» Entries shown
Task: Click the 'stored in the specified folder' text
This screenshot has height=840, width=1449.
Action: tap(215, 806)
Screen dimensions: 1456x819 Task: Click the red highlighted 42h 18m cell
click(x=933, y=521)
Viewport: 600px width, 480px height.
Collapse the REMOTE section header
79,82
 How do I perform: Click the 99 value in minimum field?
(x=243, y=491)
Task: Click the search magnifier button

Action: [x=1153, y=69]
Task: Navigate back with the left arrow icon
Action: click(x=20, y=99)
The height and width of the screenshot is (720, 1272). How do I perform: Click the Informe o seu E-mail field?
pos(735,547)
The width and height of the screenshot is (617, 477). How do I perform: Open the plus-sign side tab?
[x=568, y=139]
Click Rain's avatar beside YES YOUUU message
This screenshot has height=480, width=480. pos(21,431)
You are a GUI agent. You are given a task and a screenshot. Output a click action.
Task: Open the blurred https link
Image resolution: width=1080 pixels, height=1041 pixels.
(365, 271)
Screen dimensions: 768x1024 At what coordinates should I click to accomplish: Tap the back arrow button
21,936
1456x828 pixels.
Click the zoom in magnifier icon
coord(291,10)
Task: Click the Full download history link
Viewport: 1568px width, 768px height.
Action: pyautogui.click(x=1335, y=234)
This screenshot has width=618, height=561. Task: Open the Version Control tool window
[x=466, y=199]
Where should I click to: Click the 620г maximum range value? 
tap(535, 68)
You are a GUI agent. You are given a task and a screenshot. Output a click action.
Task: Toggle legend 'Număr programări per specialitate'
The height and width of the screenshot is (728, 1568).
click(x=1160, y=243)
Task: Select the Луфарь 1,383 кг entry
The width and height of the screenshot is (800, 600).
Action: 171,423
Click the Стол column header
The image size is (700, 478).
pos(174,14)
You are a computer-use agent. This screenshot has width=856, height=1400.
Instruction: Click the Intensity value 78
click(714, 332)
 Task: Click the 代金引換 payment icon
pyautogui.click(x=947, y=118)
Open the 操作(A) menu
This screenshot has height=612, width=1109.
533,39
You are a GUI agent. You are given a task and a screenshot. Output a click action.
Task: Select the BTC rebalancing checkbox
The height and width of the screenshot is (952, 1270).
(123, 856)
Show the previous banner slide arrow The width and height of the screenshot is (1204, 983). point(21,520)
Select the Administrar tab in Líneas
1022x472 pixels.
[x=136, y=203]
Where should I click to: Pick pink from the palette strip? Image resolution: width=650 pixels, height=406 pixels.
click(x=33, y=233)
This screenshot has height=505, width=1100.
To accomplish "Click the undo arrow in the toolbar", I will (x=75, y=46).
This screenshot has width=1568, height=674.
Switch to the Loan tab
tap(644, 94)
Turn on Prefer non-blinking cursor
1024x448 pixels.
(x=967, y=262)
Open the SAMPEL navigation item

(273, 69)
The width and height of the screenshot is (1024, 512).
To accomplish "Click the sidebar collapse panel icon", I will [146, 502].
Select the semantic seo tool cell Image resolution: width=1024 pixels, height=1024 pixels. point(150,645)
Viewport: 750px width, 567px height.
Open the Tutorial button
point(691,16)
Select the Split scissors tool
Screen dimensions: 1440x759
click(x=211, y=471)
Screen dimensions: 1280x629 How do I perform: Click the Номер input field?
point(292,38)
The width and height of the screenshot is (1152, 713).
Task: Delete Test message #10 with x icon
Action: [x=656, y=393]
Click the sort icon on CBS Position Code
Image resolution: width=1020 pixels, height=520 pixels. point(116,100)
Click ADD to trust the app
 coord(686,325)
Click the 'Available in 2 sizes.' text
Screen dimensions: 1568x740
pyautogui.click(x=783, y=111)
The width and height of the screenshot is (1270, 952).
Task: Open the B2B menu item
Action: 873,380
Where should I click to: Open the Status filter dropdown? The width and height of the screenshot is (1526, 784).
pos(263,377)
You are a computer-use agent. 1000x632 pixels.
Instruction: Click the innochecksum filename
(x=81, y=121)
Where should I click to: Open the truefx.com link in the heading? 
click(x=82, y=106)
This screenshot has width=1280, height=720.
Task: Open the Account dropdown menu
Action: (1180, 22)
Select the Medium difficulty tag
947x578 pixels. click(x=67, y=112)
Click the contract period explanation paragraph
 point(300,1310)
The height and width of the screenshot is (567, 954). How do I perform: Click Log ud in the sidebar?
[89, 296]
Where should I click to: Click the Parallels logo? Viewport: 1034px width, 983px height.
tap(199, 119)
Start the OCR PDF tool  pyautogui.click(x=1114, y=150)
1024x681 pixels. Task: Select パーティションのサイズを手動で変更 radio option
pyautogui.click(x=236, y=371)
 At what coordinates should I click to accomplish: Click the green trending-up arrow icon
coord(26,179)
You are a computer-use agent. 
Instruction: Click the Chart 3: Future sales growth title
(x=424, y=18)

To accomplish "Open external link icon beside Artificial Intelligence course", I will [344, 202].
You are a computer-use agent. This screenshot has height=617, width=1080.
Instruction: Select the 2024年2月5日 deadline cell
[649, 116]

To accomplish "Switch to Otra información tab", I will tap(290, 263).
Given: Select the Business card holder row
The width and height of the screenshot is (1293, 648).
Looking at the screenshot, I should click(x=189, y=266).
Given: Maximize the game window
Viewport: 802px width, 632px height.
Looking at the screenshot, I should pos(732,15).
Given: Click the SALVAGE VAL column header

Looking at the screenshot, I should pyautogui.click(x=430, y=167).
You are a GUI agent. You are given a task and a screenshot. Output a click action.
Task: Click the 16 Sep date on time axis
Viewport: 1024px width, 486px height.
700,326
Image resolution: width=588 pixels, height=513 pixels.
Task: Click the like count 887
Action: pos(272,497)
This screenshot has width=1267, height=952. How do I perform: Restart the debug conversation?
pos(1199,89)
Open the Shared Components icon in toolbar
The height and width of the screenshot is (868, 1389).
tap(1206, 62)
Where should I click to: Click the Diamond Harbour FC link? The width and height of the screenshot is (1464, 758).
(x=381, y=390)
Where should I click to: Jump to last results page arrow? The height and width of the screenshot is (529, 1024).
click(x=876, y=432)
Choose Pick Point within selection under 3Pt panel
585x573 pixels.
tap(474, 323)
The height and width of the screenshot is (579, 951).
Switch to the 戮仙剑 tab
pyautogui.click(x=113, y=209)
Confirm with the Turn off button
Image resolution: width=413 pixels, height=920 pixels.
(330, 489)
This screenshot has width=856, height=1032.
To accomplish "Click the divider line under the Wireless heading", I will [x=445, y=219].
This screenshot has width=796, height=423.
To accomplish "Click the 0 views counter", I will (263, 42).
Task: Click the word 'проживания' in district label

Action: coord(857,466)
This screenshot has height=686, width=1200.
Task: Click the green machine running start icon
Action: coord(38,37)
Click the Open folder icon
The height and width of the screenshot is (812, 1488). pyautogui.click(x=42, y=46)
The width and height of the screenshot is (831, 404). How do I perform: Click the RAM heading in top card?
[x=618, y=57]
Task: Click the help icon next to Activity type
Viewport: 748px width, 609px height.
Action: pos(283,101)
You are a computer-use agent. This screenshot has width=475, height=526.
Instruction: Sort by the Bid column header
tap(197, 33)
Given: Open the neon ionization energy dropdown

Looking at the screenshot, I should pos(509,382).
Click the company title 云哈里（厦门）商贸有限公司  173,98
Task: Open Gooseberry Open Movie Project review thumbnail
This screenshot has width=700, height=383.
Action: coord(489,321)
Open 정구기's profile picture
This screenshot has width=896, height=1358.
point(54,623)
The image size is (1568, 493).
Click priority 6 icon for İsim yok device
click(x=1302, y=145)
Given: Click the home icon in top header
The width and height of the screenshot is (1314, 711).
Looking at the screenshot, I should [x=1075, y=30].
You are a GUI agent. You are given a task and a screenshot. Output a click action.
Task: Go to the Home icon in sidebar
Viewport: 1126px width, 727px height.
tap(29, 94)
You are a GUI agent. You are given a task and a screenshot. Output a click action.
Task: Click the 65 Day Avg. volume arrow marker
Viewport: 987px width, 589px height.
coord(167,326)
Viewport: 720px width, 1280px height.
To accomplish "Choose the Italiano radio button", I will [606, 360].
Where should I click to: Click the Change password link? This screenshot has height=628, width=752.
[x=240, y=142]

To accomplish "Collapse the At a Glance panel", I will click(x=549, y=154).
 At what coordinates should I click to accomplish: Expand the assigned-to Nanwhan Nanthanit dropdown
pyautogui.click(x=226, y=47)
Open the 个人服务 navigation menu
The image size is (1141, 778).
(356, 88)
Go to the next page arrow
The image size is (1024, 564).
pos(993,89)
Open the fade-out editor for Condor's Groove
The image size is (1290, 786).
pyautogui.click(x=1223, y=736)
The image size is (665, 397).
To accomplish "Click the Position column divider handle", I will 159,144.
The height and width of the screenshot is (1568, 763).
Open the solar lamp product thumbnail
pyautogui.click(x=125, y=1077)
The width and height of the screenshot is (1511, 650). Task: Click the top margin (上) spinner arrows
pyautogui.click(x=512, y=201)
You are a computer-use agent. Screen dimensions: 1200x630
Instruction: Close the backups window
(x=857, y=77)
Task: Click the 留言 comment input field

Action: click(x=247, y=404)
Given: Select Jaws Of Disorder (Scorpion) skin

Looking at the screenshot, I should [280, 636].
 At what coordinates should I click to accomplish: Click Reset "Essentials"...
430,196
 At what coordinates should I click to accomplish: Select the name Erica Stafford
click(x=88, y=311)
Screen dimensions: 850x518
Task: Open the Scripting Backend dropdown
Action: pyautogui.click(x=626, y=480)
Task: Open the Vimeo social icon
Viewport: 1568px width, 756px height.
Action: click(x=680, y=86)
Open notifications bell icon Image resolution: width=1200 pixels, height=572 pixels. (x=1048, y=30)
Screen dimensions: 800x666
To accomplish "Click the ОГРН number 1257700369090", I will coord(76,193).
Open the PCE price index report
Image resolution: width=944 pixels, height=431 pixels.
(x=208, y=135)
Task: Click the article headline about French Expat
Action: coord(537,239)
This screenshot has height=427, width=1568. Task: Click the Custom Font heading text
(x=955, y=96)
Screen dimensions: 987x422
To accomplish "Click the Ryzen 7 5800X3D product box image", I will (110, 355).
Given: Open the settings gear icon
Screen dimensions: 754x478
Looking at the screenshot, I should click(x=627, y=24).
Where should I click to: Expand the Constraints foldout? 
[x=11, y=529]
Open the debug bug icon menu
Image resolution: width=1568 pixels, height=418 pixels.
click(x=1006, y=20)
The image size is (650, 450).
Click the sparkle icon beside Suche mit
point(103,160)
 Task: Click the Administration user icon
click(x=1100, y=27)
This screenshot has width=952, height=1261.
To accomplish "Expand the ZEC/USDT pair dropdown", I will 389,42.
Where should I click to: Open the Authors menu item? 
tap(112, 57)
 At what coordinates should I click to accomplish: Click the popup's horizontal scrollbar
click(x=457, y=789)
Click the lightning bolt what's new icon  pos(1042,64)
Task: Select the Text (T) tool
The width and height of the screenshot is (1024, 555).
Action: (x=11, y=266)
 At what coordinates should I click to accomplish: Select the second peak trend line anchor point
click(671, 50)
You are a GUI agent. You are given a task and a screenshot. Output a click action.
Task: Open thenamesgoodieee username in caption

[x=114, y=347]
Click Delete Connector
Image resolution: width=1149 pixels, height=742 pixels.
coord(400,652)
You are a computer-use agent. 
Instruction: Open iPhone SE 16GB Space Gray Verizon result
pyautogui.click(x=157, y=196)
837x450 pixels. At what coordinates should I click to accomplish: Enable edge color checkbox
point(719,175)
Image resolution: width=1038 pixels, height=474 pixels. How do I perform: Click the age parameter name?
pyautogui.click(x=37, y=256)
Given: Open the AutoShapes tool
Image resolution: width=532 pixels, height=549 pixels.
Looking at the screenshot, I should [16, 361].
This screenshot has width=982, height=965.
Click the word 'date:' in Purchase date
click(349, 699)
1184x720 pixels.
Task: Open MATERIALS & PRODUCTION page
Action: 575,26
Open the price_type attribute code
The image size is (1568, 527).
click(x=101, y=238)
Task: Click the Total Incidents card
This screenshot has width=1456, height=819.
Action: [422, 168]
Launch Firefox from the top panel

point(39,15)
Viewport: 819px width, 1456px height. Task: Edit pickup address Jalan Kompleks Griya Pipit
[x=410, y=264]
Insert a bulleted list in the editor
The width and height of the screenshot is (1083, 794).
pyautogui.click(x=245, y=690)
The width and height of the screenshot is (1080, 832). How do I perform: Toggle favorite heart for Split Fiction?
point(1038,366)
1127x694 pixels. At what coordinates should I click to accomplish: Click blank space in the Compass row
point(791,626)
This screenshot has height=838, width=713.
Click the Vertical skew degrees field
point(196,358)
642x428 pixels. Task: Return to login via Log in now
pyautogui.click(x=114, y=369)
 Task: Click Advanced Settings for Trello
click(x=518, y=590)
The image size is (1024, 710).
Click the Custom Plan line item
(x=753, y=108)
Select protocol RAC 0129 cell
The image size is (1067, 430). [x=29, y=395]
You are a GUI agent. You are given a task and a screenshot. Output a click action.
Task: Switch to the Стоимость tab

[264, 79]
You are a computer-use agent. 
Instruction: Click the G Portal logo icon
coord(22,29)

» Task description
Your answer should be every line above that contains the word "divider".

» Solved problem
To accomplish "Click the divider line under the Wireless heading", I will [x=445, y=219].
To accomplish "Click the Position column divider handle", I will 159,144.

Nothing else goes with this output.